• Work instructions
Rewrite the records below, replacing "Timing slider" with "Volume slider" and keeping everything else the same.

• Data lines
▬▬▬
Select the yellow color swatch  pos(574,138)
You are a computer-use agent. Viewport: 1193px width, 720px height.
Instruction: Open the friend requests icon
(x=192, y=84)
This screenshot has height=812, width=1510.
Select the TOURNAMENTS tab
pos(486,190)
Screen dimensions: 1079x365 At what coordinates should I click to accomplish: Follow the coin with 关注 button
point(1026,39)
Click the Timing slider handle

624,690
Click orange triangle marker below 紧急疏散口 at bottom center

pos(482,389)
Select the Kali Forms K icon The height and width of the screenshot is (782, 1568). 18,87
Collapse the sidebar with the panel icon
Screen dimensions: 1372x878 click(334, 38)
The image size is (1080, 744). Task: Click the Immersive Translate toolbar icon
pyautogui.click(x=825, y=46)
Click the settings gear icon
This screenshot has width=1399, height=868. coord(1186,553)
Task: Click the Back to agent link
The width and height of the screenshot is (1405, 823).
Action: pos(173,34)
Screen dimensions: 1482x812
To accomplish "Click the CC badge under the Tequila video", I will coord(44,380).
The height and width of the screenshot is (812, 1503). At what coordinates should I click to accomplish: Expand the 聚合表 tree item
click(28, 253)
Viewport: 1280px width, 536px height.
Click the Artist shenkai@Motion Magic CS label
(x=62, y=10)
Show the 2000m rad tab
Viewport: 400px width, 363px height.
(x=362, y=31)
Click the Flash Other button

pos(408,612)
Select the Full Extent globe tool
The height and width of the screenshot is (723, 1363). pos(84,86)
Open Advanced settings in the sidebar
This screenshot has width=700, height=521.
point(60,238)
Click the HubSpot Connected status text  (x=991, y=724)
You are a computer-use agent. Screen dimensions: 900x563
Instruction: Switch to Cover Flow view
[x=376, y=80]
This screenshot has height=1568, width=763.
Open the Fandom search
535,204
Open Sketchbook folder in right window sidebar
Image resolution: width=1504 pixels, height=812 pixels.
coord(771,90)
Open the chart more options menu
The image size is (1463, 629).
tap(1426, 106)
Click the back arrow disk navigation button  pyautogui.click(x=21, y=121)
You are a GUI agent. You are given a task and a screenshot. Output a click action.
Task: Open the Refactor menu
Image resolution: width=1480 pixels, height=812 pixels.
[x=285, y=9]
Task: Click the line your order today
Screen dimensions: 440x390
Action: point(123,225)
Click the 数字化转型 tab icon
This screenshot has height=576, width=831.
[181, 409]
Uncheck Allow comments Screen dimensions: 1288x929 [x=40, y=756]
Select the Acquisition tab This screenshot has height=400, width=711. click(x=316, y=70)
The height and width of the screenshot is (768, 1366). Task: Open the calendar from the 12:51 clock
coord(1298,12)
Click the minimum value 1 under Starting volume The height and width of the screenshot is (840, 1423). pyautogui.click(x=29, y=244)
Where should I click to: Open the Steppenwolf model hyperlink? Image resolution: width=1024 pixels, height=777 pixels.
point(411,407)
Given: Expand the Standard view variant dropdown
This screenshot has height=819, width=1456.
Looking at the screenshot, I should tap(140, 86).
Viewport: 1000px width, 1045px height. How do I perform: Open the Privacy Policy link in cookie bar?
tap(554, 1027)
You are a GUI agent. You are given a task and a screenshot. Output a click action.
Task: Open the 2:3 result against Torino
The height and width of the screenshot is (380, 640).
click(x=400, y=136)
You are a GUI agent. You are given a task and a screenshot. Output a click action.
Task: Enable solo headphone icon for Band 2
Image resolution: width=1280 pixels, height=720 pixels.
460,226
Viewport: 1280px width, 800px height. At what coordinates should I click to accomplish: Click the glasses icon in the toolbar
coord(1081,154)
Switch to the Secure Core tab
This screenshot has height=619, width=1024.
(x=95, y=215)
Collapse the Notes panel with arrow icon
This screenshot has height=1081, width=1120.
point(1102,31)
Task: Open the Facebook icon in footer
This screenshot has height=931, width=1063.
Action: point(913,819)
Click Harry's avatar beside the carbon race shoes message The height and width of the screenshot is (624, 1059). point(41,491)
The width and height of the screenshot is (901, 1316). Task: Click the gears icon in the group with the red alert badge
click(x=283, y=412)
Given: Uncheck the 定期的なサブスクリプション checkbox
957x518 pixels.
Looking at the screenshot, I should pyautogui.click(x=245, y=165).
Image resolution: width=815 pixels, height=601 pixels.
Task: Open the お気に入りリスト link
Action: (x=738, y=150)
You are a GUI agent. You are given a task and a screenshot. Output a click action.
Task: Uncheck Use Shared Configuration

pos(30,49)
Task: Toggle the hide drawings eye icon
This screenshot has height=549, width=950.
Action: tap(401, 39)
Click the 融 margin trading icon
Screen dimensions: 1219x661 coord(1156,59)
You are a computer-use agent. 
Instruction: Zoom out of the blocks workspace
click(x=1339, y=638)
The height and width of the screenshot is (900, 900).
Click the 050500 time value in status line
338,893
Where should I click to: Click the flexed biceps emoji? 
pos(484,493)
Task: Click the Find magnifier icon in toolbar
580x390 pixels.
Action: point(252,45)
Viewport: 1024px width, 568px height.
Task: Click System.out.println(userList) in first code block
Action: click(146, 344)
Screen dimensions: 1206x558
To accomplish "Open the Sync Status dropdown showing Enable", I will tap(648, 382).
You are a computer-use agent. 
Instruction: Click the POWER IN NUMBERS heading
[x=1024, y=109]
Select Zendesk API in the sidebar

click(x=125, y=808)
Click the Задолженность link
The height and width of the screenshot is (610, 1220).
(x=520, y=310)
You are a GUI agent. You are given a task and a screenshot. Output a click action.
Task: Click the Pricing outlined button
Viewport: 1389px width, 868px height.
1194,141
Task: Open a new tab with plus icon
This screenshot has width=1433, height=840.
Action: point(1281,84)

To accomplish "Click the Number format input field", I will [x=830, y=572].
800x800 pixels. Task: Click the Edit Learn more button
▬▬▬
• The response
Select the yellow color swatch  pos(574,138)
You are a computer-use agent. Viewport: 1193px width, 720px height.
Instruction: Open the friend requests icon
(x=192, y=84)
This screenshot has height=812, width=1510.
Select the TOURNAMENTS tab
pos(486,190)
Screen dimensions: 1079x365 At what coordinates should I click to accomplish: Follow the coin with 关注 button
point(1026,39)
Click the Volume slider handle

624,690
Click orange triangle marker below 紧急疏散口 at bottom center

pos(482,389)
Select the Kali Forms K icon The height and width of the screenshot is (782, 1568). 18,87
Collapse the sidebar with the panel icon
Screen dimensions: 1372x878 click(334, 38)
The image size is (1080, 744). Task: Click the Immersive Translate toolbar icon
pyautogui.click(x=825, y=46)
Click the settings gear icon
This screenshot has width=1399, height=868. coord(1186,553)
Task: Click the Back to agent link
The width and height of the screenshot is (1405, 823).
Action: pos(173,34)
Screen dimensions: 1482x812
To accomplish "Click the CC badge under the Tequila video", I will coord(44,380).
The height and width of the screenshot is (812, 1503). At what coordinates should I click to accomplish: Expand the 聚合表 tree item
click(28, 253)
Viewport: 1280px width, 536px height.
Click the Artist shenkai@Motion Magic CS label
(x=62, y=10)
Show the 2000m rad tab
Viewport: 400px width, 363px height.
(x=362, y=31)
Click the Flash Other button

pos(408,612)
Select the Full Extent globe tool
The height and width of the screenshot is (723, 1363). pos(84,86)
Open Advanced settings in the sidebar
This screenshot has width=700, height=521.
point(60,238)
Click the HubSpot Connected status text  (x=991, y=724)
You are a computer-use agent. Screen dimensions: 900x563
Instruction: Switch to Cover Flow view
[x=376, y=80]
This screenshot has height=1568, width=763.
Open the Fandom search
535,204
Open Sketchbook folder in right window sidebar
Image resolution: width=1504 pixels, height=812 pixels.
coord(771,90)
Open the chart more options menu
The image size is (1463, 629).
tap(1426, 106)
Click the back arrow disk navigation button  pyautogui.click(x=21, y=121)
You are a GUI agent. You are given a task and a screenshot. Output a click action.
Task: Open the Refactor menu
Image resolution: width=1480 pixels, height=812 pixels.
[x=285, y=9]
Task: Click the line your order today
Screen dimensions: 440x390
Action: point(123,225)
Click the 数字化转型 tab icon
This screenshot has height=576, width=831.
[181, 409]
Uncheck Allow comments Screen dimensions: 1288x929 [x=40, y=756]
Select the Acquisition tab This screenshot has height=400, width=711. click(x=316, y=70)
The height and width of the screenshot is (768, 1366). Task: Open the calendar from the 12:51 clock
coord(1298,12)
Click the minimum value 1 under Starting volume The height and width of the screenshot is (840, 1423). pyautogui.click(x=29, y=244)
Where should I click to: Open the Steppenwolf model hyperlink? Image resolution: width=1024 pixels, height=777 pixels.
point(411,407)
Given: Expand the Standard view variant dropdown
This screenshot has height=819, width=1456.
Looking at the screenshot, I should tap(140, 86).
Viewport: 1000px width, 1045px height. How do I perform: Open the Privacy Policy link in cookie bar?
tap(554, 1027)
You are a GUI agent. You are given a task and a screenshot. Output a click action.
Task: Open the 2:3 result against Torino
The height and width of the screenshot is (380, 640).
click(x=400, y=136)
You are a GUI agent. You are given a task and a screenshot. Output a click action.
Task: Enable solo headphone icon for Band 2
Image resolution: width=1280 pixels, height=720 pixels.
460,226
Viewport: 1280px width, 800px height. At what coordinates should I click to accomplish: Click the glasses icon in the toolbar
coord(1081,154)
Switch to the Secure Core tab
This screenshot has height=619, width=1024.
(x=95, y=215)
Collapse the Notes panel with arrow icon
This screenshot has height=1081, width=1120.
point(1102,31)
Task: Open the Facebook icon in footer
This screenshot has height=931, width=1063.
Action: point(913,819)
Click Harry's avatar beside the carbon race shoes message The height and width of the screenshot is (624, 1059). point(41,491)
The width and height of the screenshot is (901, 1316). Task: Click the gears icon in the group with the red alert badge
click(x=283, y=412)
Given: Uncheck the 定期的なサブスクリプション checkbox
957x518 pixels.
Looking at the screenshot, I should pyautogui.click(x=245, y=165).
Image resolution: width=815 pixels, height=601 pixels.
Task: Open the お気に入りリスト link
Action: (x=738, y=150)
You are a GUI agent. You are given a task and a screenshot. Output a click action.
Task: Uncheck Use Shared Configuration

pos(30,49)
Task: Toggle the hide drawings eye icon
This screenshot has height=549, width=950.
Action: tap(401, 39)
Click the 融 margin trading icon
Screen dimensions: 1219x661 coord(1156,59)
You are a computer-use agent. 
Instruction: Zoom out of the blocks workspace
click(x=1339, y=638)
The height and width of the screenshot is (900, 900).
Click the 050500 time value in status line
338,893
Where should I click to: Click the flexed biceps emoji? 
pos(484,493)
Task: Click the Find magnifier icon in toolbar
580x390 pixels.
Action: point(252,45)
Viewport: 1024px width, 568px height.
Task: Click System.out.println(userList) in first code block
Action: click(146, 344)
Screen dimensions: 1206x558
To accomplish "Open the Sync Status dropdown showing Enable", I will tap(648, 382).
You are a computer-use agent. 
Instruction: Click the POWER IN NUMBERS heading
[x=1024, y=109]
Select Zendesk API in the sidebar

click(x=125, y=808)
Click the Задолженность link
The height and width of the screenshot is (610, 1220).
(x=520, y=310)
You are a GUI agent. You are given a task and a screenshot. Output a click action.
Task: Click the Pricing outlined button
Viewport: 1389px width, 868px height.
1194,141
Task: Open a new tab with plus icon
This screenshot has width=1433, height=840.
Action: point(1281,84)

To accomplish "Click the Number format input field", I will [x=830, y=572].
800x800 pixels. Task: Click the Edit Learn more button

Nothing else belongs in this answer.